Last night I made a PH adjustment and after a few hours I noticed a Lyre tail guppy scrapeing his body on the rocks. This morning he has no bottom lip and is looking like he will die. Also, another lyretail has a red spot on top of his head and is not very active, hiding, and swimming very slowly. Also, a red fancy guppy looks to have a white bottom lip and I'm thinking it may be the same "stuff" the other guppy has with no bottom lip. What could this be? How can I treat? I moved them out of the tank and put them in a container w/ some ich treatment for now. Not sure if that's going to help, I'm pretty sure it's not ich but it may be some other thing that tthe ich treatment can cure. Just don't know. The fish have only been in my tank 2 days, and they are the first inhabitants in my new tank. Got them from Petsmart. Help!!


----------



## rsheets (Oct 25, 2009)

Ok just read the sticky:

1. What is the size of your tank?
150 gal

2. What are your water parameters? State the brand of test kit used.
Ammonia, nitrite, nitrate All 0. ph 7.6 temp 79

3. Is your aquarium set up freshwater or brackish water?
fresh
4. How long the aquarium has been set up?
a week
5. What fish do you have? How many are in your tank? How big are they? How long have you had them?
7 guppys, 2 days
6. Were the fish placed under quarantine period (minus the first batch from the point wherein the tank is ready to accommodate the inhabitants)?
first batch
7. What temperature is the tank water currently?
79
8. Are there live plants in the aquarium?
no
9. What filter are you using? State brand, maintenance routine and power capacity.
aqua pro wet dry sump 1800 gph pump
10. Any other equipment used (aside from heater and filter which are two very important components of the tank)?

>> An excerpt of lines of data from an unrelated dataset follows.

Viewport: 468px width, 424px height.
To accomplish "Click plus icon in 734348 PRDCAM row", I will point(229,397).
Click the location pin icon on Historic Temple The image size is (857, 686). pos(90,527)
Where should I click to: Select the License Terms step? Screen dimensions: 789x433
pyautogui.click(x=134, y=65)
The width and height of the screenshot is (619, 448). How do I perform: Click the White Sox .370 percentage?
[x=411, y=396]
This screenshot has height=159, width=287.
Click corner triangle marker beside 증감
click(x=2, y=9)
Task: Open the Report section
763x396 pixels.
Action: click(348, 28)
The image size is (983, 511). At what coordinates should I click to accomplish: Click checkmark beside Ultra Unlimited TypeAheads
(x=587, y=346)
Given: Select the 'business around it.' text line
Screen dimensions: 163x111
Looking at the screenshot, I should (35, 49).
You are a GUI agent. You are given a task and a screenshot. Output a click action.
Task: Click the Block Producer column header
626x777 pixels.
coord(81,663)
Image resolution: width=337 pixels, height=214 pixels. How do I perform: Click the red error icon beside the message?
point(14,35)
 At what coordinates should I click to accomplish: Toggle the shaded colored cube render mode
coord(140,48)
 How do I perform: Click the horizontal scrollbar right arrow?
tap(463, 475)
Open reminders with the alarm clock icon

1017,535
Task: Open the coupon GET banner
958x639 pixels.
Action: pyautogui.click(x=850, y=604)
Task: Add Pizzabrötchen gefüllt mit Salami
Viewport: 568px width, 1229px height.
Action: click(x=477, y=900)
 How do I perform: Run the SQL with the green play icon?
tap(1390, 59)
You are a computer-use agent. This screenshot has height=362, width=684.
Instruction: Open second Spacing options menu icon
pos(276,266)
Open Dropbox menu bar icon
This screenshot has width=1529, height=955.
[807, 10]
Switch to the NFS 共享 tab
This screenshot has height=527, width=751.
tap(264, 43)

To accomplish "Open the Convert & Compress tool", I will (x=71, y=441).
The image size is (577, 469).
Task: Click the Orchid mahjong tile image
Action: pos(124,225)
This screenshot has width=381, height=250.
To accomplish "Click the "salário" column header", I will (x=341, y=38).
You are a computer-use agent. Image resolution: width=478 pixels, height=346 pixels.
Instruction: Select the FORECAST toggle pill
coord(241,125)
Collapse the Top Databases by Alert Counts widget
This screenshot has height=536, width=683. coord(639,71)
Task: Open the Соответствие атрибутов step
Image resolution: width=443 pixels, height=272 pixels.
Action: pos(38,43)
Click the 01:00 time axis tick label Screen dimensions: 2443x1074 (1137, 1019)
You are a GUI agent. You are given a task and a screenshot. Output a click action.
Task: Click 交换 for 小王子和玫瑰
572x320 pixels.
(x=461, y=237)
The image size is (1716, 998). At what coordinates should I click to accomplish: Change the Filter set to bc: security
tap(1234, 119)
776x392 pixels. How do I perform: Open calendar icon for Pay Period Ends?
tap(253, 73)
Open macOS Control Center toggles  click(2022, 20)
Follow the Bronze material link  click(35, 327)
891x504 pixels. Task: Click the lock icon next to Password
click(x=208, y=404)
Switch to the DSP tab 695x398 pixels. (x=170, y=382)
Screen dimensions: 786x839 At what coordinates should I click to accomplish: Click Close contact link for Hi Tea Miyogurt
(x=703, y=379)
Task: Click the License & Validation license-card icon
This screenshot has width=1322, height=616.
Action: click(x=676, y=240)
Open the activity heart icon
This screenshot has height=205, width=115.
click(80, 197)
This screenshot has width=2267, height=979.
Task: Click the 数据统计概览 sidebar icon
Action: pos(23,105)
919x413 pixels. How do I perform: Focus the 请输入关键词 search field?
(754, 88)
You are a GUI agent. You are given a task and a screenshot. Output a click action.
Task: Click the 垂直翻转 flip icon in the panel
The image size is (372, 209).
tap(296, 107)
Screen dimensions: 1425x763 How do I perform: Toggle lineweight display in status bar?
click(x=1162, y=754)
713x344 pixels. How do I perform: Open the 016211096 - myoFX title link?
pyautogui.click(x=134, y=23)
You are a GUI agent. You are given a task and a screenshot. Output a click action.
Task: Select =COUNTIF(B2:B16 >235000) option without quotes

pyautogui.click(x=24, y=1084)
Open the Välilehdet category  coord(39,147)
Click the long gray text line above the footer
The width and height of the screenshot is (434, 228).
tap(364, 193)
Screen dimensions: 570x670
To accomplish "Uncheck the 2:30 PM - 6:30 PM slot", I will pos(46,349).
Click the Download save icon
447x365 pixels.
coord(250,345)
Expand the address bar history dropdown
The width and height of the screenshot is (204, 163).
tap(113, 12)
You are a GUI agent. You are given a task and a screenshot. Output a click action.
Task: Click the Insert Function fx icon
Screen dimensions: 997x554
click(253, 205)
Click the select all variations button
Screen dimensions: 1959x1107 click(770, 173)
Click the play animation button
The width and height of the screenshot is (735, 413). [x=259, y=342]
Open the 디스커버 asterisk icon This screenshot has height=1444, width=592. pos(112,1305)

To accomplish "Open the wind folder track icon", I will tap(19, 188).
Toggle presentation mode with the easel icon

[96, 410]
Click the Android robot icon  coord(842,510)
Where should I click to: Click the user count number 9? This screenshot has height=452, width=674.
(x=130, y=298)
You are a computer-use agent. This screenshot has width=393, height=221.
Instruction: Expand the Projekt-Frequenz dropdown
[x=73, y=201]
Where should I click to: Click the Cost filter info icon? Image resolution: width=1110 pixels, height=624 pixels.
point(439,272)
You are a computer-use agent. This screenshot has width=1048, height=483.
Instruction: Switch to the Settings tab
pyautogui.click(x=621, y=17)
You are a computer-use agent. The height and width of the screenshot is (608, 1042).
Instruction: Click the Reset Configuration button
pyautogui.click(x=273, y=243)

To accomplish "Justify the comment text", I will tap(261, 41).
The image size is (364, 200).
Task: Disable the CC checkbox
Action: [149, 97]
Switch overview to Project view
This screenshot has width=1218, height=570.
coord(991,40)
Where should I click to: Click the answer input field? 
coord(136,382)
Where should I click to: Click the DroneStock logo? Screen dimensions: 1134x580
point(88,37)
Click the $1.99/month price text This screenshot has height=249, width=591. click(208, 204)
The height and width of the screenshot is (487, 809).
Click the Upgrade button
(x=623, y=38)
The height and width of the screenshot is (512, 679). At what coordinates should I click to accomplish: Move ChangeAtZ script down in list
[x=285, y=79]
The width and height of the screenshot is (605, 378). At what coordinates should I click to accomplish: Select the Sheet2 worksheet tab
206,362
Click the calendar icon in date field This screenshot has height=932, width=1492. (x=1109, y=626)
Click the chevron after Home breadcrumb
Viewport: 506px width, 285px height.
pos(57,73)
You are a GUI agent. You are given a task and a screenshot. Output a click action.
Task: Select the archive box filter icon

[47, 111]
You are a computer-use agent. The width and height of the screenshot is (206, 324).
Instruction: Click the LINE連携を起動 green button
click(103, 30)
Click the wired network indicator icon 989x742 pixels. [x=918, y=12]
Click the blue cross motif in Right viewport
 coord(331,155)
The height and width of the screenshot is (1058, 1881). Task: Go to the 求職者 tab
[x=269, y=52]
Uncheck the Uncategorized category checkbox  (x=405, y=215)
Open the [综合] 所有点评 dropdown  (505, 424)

11. Does your aquarium receive natural sunlight at any given part of the day? What is your lighting schedule (assuming you do not rely on sunlight for our viewing pleasure)?
no, no real schedule for now
12. When did you perform your last water change and how much water was changed? How often do you change your water? Do you vacuum the substrate?
none yet
13. What foods do you provide your fish? What is the feeding schedule?
tetra flakes
14. What unusual signs have you observed in your fish?
already stated
15. Have you treated your fish ahead of diagnosis? If so, what treatments did you use? State your reasons for planning ahead of proper diagnosis. 
no


----------



## 1077 (Apr 16, 2008)

A couple things strike me, First it is possible that fish were sick when introduced to the tank. I would not spend the money to treat them but rather find a different source for future fish if possible.
I am also suggesting that pH adjusting is not necessary. Unless your pH is below 6.0 or above 8.0 most fish will be fine. I am also thinking that the ammonia you used that caused suds to appear contained surfactants (detergent) and residue from this is still in the tank. Will also be in filter and hoses ,along with substrate and wood. I would hold off adding anymore fish, and remove decorations along with wood and soak them in bleach and water solution for a day and let dry completely. I would remove all filter material and toss it. I would rinse the filter compartment and hoses numerous times with bleach and water solution and then let all items soaked in the solution of bleach and water dry for 24 hours. I would then perform daily or every other day water changes with no filter running for a week. I would then place the filter back in operation with some fresh activated carbon and let the filter run for threeto four days with no fish. I would then replace the carbon with new carbon, and run the tank for another three or four days. This may remove ,dilute,any detergent still in the tank. I would then try adding some more used filter material from a disease free existing tank and perhaps add four or five hardy ,small fish ,such as Danios,(not Giant Danios) and watch these fish for a week or two while feeding sparingly ,once each day. If after a week to ten days,fish are still active and show no sign of sickness,, I might feel safe in slowly stocking the tank with fish that will do well in the tapwater I used for water changes whatever the pH is.
If fish begin to exhibit signs of distress or other problems,Sores,flashing.darting about,, Then I fear I would drain the tank and remove the gravel and replace it withv another. I realize this ain't what you want to hear , but is what I would do. Some might call it cruel.. but you could also try another small group of small active fish and see if they fair any better. If similar problems arise.. I would consider all of the above. Hope you don't have to go through the above mentioned but felt you should have the info if needed. Good luck.


----------



## cerianthus (Jul 13, 2008)

Necessity of pH adjusting should depend on the fish and proper administering of such.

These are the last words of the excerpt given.